[Assignment]
All lines holding the word "Select" are to be copied from the records beneath.

Stored items

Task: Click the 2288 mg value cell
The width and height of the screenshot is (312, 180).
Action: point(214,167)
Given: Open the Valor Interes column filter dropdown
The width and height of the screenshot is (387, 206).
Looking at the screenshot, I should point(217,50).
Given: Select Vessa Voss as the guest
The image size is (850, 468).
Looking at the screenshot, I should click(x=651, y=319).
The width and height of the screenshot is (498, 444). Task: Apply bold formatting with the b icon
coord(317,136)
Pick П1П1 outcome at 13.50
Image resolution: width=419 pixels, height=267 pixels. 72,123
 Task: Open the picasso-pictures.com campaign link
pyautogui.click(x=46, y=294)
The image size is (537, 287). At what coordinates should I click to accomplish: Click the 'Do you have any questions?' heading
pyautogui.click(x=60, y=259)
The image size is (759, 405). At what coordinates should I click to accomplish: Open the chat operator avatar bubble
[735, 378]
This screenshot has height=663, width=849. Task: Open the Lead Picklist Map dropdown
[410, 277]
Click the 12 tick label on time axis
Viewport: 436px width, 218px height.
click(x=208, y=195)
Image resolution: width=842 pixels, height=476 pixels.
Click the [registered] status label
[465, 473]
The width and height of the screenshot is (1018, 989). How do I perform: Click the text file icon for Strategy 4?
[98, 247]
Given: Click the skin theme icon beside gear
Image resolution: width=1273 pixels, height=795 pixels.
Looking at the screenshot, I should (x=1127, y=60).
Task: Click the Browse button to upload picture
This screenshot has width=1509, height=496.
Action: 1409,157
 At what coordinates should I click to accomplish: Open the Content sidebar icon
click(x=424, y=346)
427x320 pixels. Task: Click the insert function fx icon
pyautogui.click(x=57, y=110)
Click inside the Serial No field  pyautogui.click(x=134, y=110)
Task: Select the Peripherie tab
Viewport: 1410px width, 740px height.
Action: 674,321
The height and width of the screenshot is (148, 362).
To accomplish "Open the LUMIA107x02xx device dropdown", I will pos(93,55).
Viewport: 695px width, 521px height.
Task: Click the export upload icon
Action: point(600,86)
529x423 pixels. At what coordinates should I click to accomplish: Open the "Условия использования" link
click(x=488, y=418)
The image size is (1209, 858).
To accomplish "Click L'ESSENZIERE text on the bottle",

[Exercise solution]
Given: Select Vessa Voss as the guest
Task: Select the Peripherie tab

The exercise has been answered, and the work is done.